There could be more in the slim 12-page manual, but as long as you're familiar with your synth you won't need to read it more than once.
The disk also contains a desktop accessory to let you load a bank into your synth from another program.
IF YOU'RE AFTER a voice editor to simplify programming, on first acquaintance with 4-Op you could be forgiven for thinking that you've jumped from the frying pan into the fire, and the 50-page-plus manual needs to be read carefully. However, power and versatility is what we're talking about and you don't get them for nothing - it takes a little effort on your behalf.
4X4, on the other hand, is basically plug-in and go - and it's £24 cheaper. Although it lacks many of 4-Op's frills, it can duplicate a lot of its functions one way or another although not always as directly. 4-Op's ability to show all parameters on screen at once, however, is a considerable programming advantage and it is, ultimately, the more sophisticated program.
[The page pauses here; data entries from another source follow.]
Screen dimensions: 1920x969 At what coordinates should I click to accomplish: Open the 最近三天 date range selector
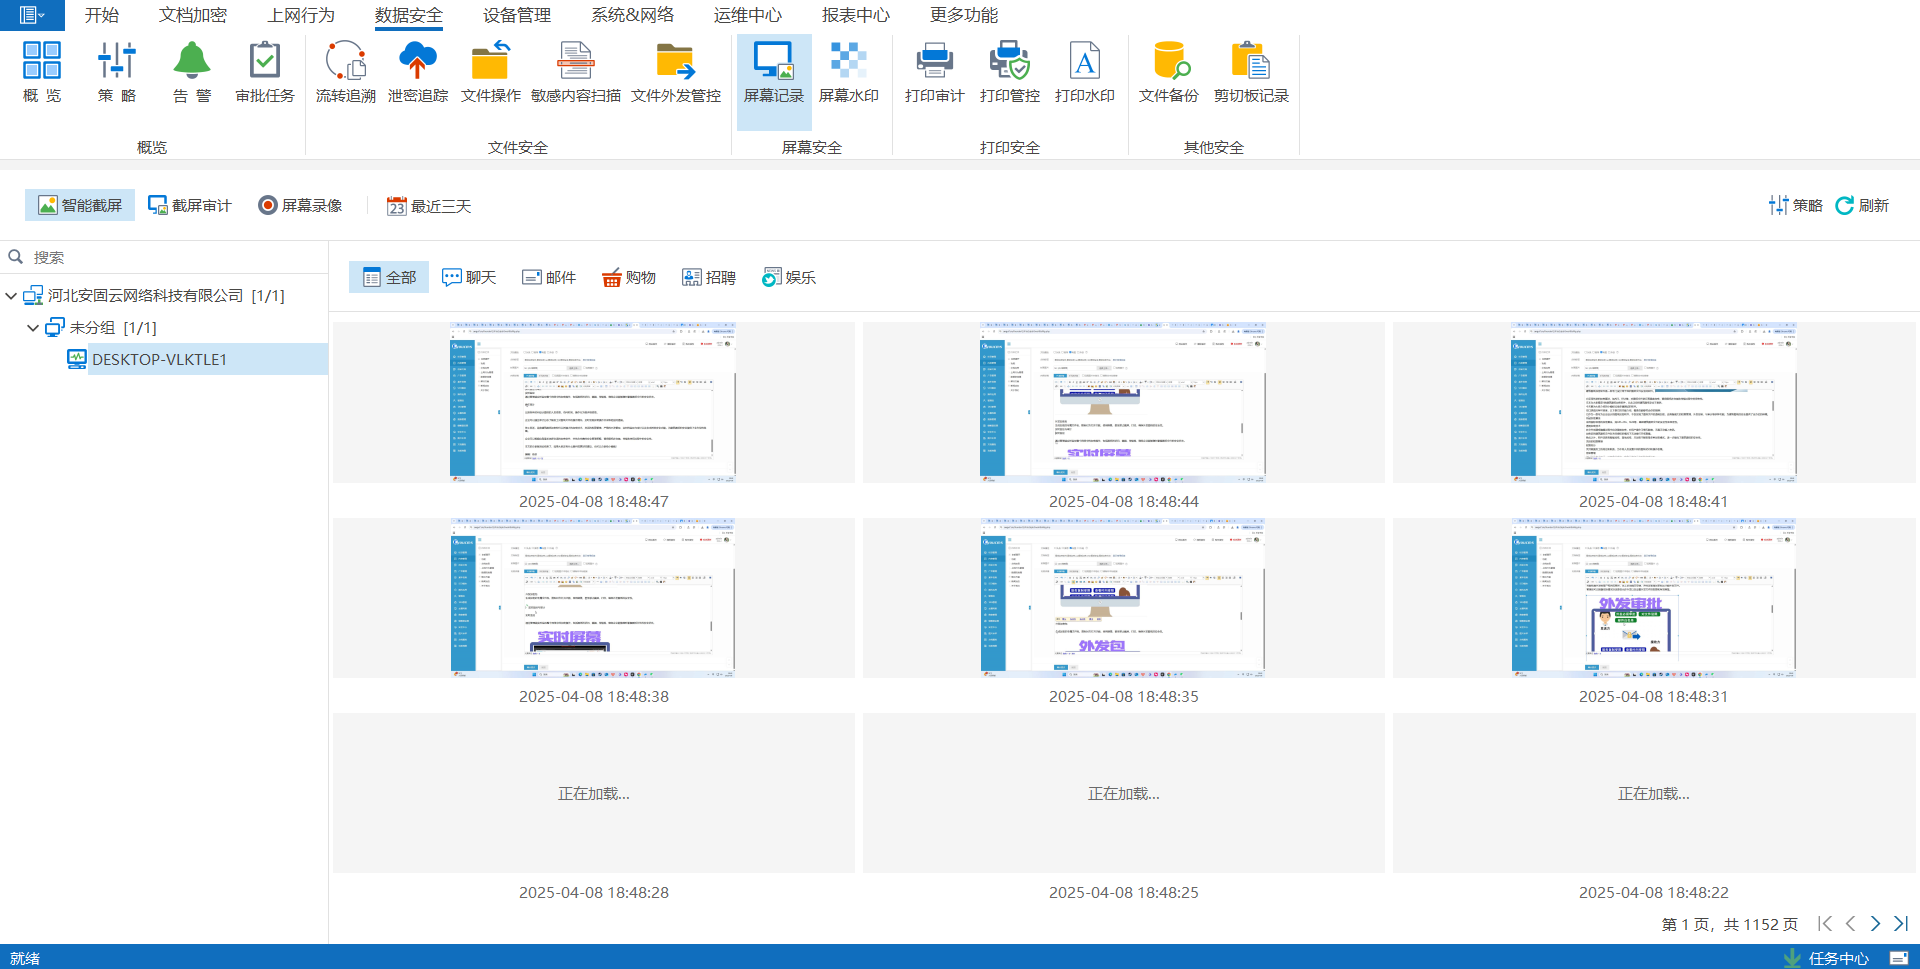pos(429,206)
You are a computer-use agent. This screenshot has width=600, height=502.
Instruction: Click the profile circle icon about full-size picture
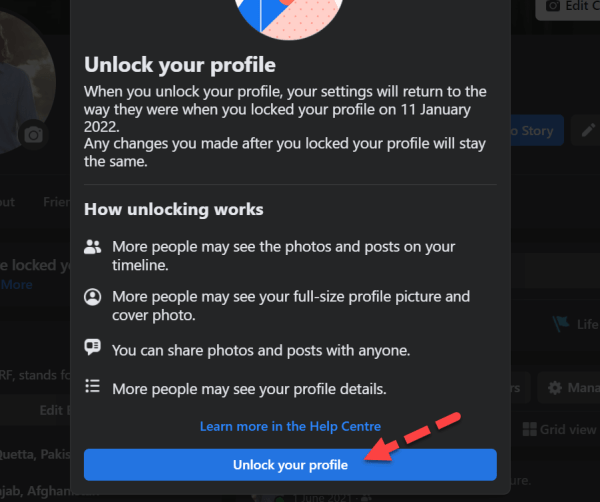click(92, 297)
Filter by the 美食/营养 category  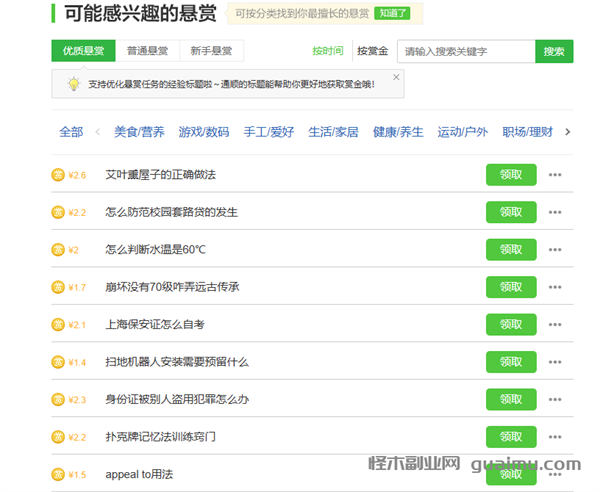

If you have an FB01 there's no choice (although there are other FB01 editors around). Likewise if you have a DX11, 4X4 is the only program I'm aware of (at the moment) which can edit all its functions.
If that hasn't made your mind up for you, the choice between the two depends on how seriously you take your programming. If you're one of the many musicians who uses presets and buys banks of sounds, you're unlikely to be willing to learn 4-Op well enough to make the most of its features. Which is a shame. But then there's 4X4...
Ah, decisions, decisions. What sort of programmer are you?